• _WHAT IS NEEDED_
Render every line of the records below as a numbered list, skipping blank lines and leaving out the pictures.

• _DATASET RECORDS_
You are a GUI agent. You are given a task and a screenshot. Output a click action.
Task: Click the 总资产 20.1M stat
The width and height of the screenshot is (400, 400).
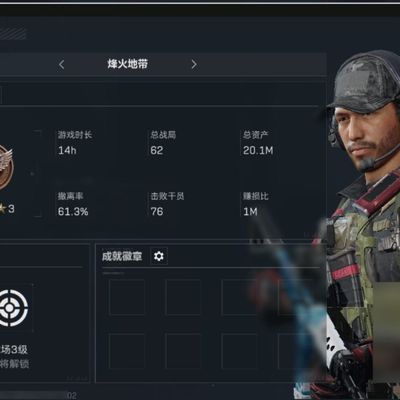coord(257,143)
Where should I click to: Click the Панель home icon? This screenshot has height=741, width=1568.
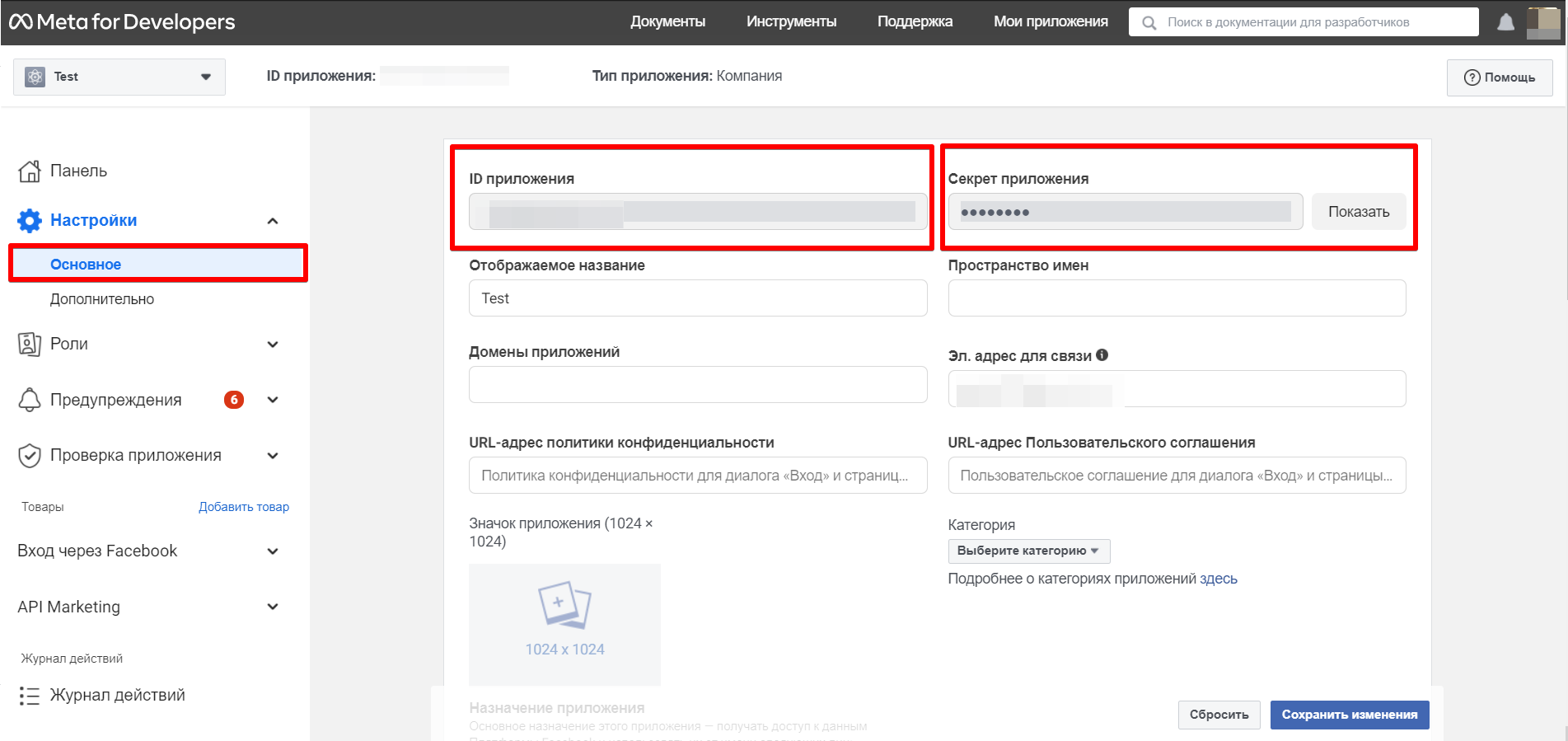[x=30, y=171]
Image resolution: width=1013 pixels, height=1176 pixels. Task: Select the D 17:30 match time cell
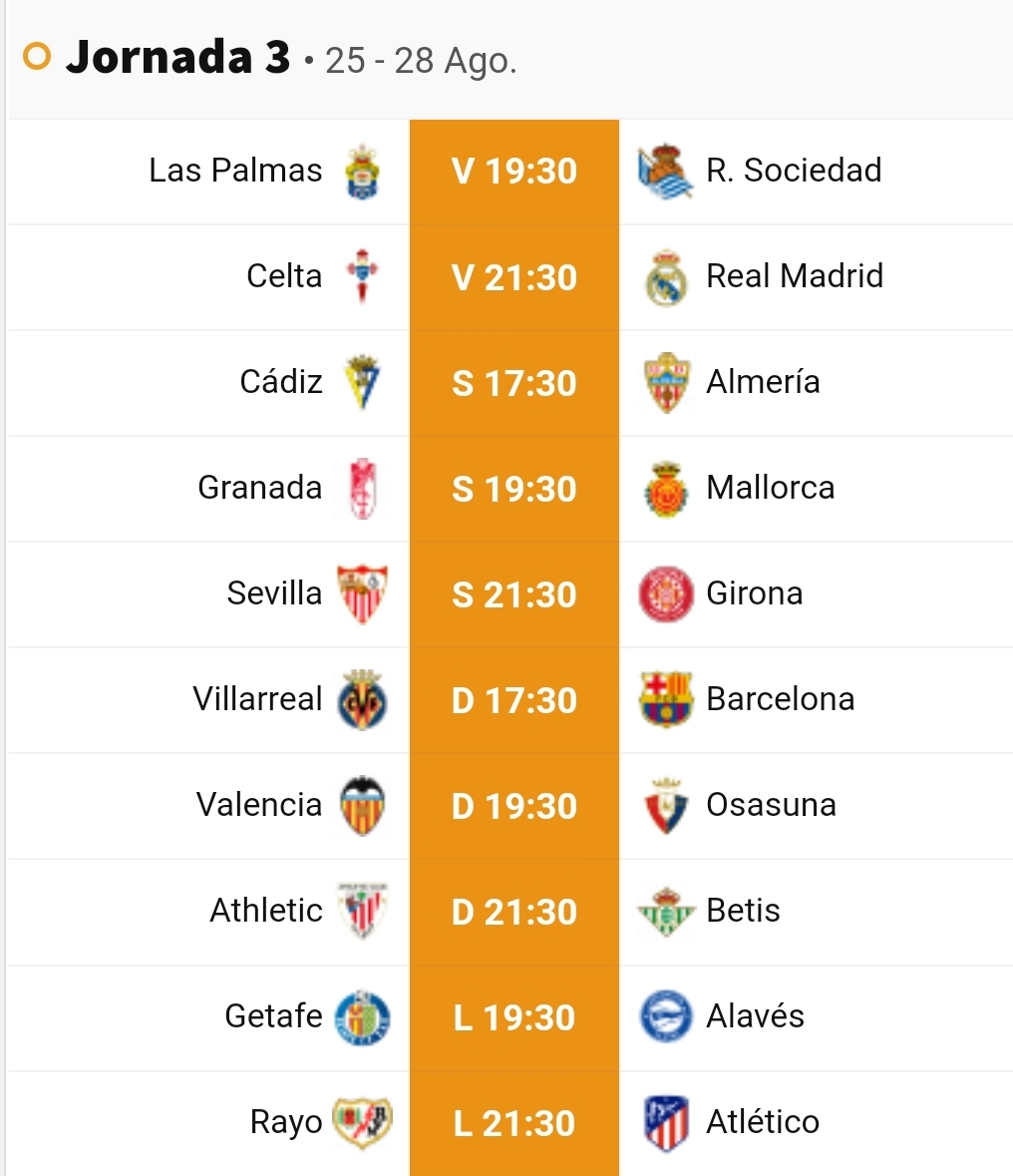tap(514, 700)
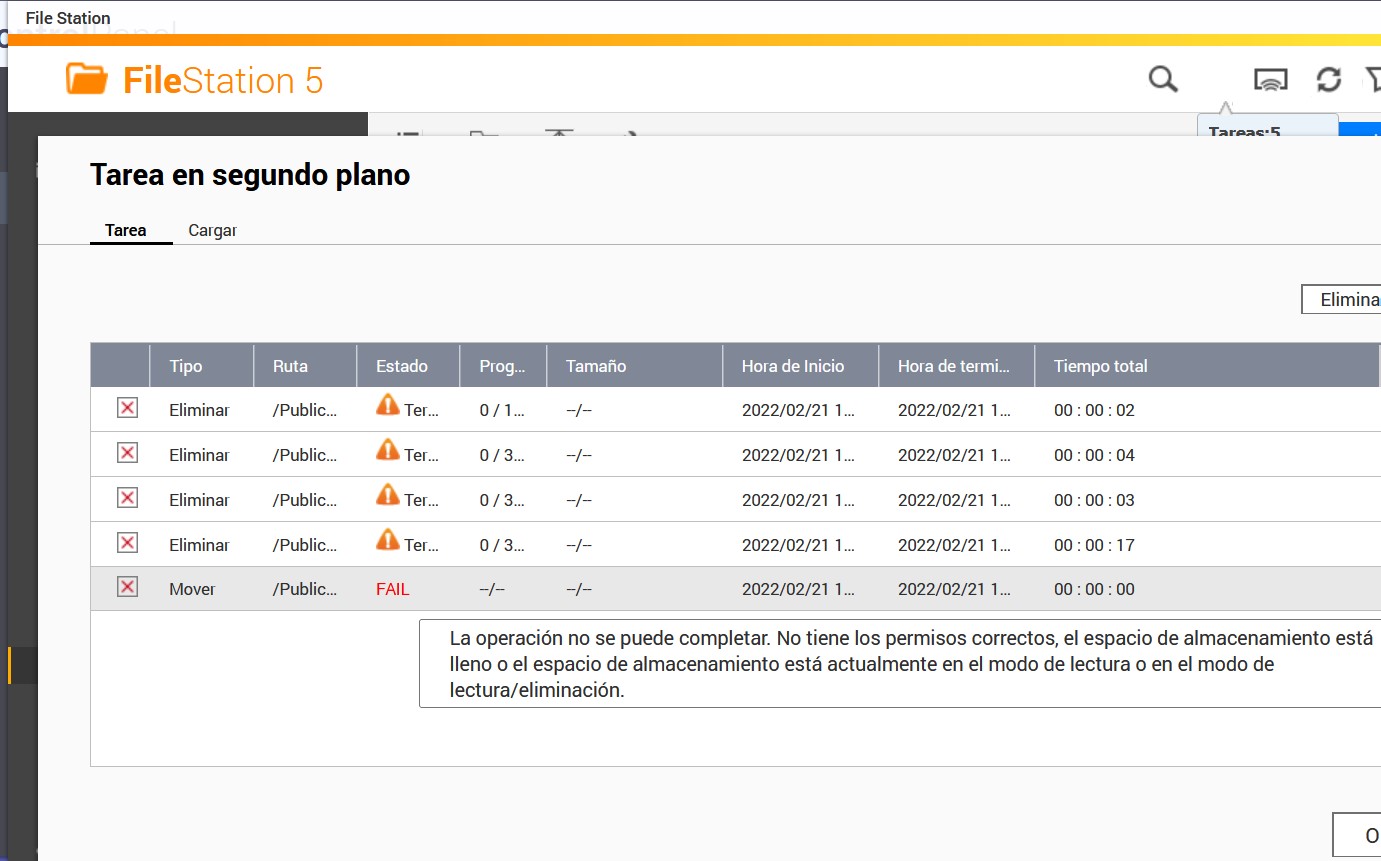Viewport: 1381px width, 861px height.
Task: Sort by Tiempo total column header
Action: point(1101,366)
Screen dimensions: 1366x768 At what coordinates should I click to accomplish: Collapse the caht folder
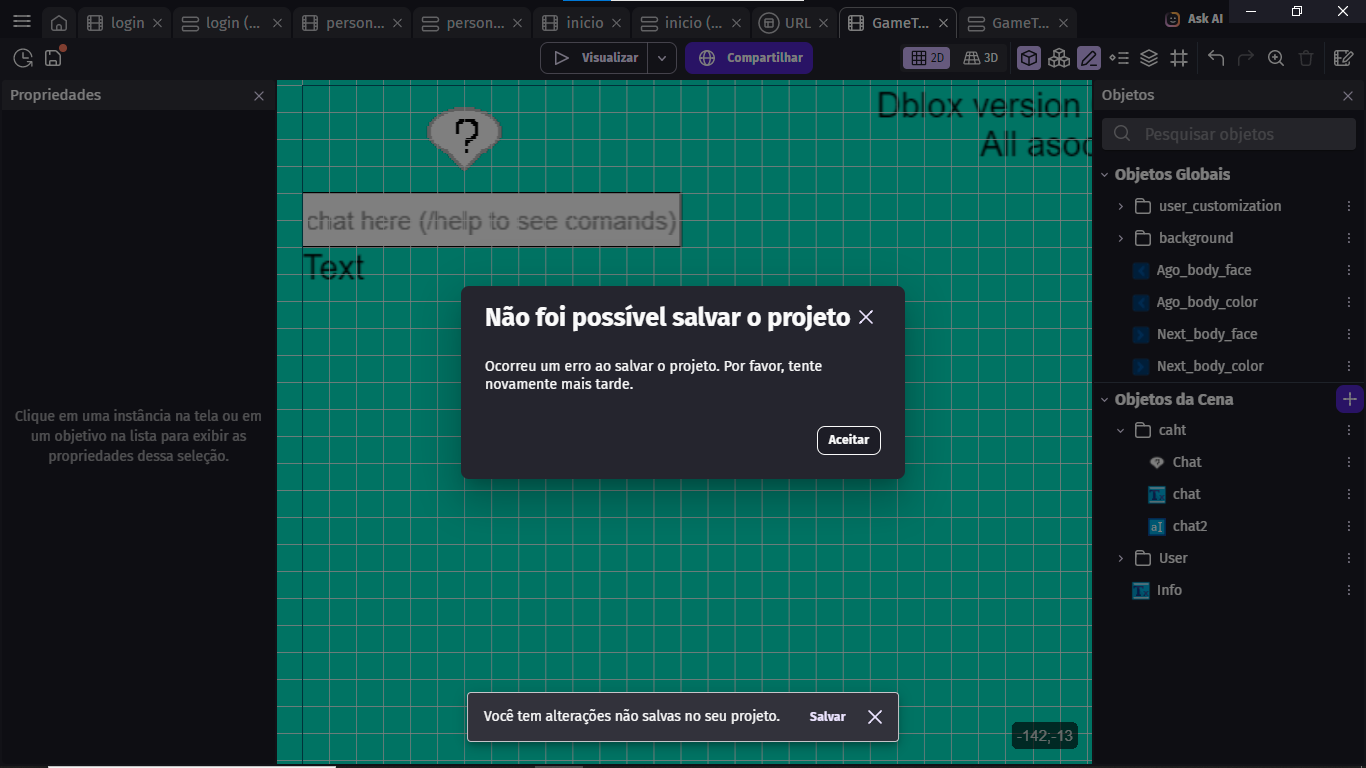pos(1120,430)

• _RESPONSE TO THE EXERCISE_
1. You are a GUI agent. You are given a task and a screenshot. Output a click action.
2. Task: Click the 总资产 20.1M stat
3. The width and height of the screenshot is (400, 400).
4. coord(257,143)
5. Where should I click to: Click the Панель home icon? This screenshot has height=741, width=1568.
6. [x=30, y=171]
7. Image resolution: width=1013 pixels, height=1176 pixels. Task: Select the D 17:30 match time cell
8. tap(514, 700)
9. Viewport: 1381px width, 861px height.
10. Task: Sort by Tiempo total column header
11. Action: point(1101,366)
12. Screen dimensions: 1366x768 At what coordinates should I click to accomplish: Collapse the caht folder
13. pos(1120,430)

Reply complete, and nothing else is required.